• [Text excerpt]
————————
It’s a really, really simple correction. If the aperture is x, adjust focus distance by y. No abacus or slide rule required, much less supercomputing.

Keep in mind that RF lenses don’t really manually focus – they are ‘focus-by-wire’ where all the focus ring does is signal the AF motor via actuators.


----------



## Dj 7th (Jul 24, 2021)

I got my RF 100mm 2 days ago, my initial quick test does not show a focus shift but I may not have enough experience to deduce accurately. However I want to share a few of my real world tests for the stuff that I will be using the lens for to see how well it performed.

My first test was to focus stack a relatively small subject and this is the result. I will post my second test in a latter post.


----------



## Dj 7th (Jul 24, 2021)

I got my RF 100mm 2 days ago, my initial quick test does not show a focus shift but I may not have enough experience to deduce accurately. However I want to share a few of my real world tests for the stuff that I will be using the lens for to see how well it performed

My second test was to shoot a flower in a normal windy morning handheld to see the difference the SA ring would make to my pictures. I shot these at f/2.8 I used Auto-focus for these pictures. I also took the same pictures with manual focusing and the pretty much looked the same.

Picture 1 with SA at 0
Picture 2 with SA at -1
Picture 3with SA at -2
Picture 4 with SA at 0
Picture 5 with SA at +1
Picture 6 with SA at +2

1 is halfway, 2 is full all the way

_THIS IS NOT A SCIENTIFIC TEST, THIS IS JUST FOR THOSE WHO WOULD LIKE TO SEE THE EFFECTS OF SA ON NORMAL DAY TO DAY PICTURES._


----------



## Bdbtoys (Jul 25, 2021)

Thanks @Dj 7th , pretty much matches what we seen already.

Unfortunately, I don't really see any benefit of using SA on close-up subjects. I'll still have to see distance subject before I give me final assessment.

Also, I plan on getting this lens at some point (seeing how I could use the macro)... be it using SA or not.


----------



## Jethro (Jul 25, 2021)

Dj 7th said:


> I got my RF 100mm 2 days ago, my initial quick test does not show a focus shift but I may not have enough experience to deduce accurately. However I want to share a few of my real world tests for the stuff that I will be using the lens for to see how well it performed
> 
> My second test was to shoot a flower in a normal windy morning handheld to see the difference the SA ring would make to my pictures. I shot these at f/2.8 I used Auto-focus for these pictures. I also took the same pictures with manual focusing and the pretty much looked the same.
> 
> ...


Thanks very much for doing these. Can I ask: were you refocusing (to the main subject) AFTER setting the SA?


----------



## Dj 7th (Jul 25, 2021)

Jethro said:


> Thanks very much for doing these. Can I ask: were you refocusing (to the main subject) AFTER setting the SA?


Yes I did. Each time I set the SA, I refocused to the general lower yellow area of the flower. I was also on AutoFocus so I re-acquire focus before I take the picture. I also have a set where I used manual focus, so after I adjust the SA, I refocused using the R5's manual focus guide. The results are pretty much the same but I can post if you want to see them.
————————
• [Supplied material]
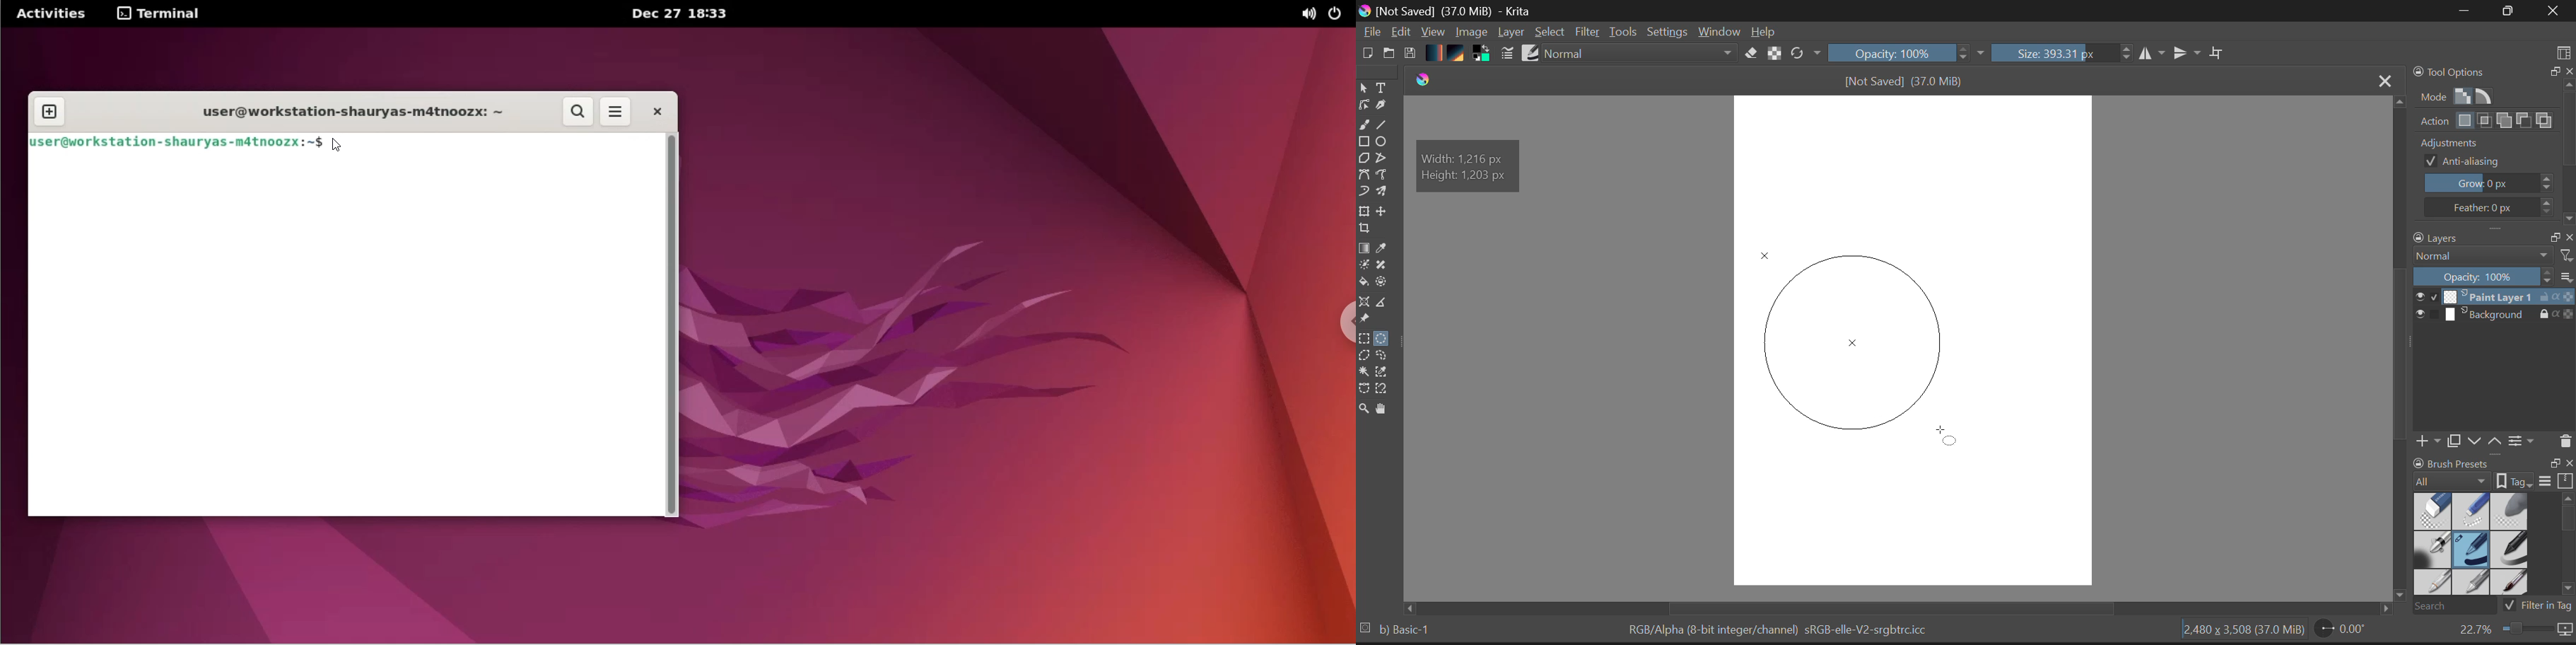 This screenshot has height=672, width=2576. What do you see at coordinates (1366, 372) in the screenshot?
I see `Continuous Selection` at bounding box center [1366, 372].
————————
• [Set exercise] Set down the passage in the lens forum thread above from "It’s a really, really" to "much less supercomputing.", word for word.

• [Correct result]
It’s a really, really simple correction. If the aperture is x, adjust focus distance by y. No abacus or slide rule required, much less supercomputing.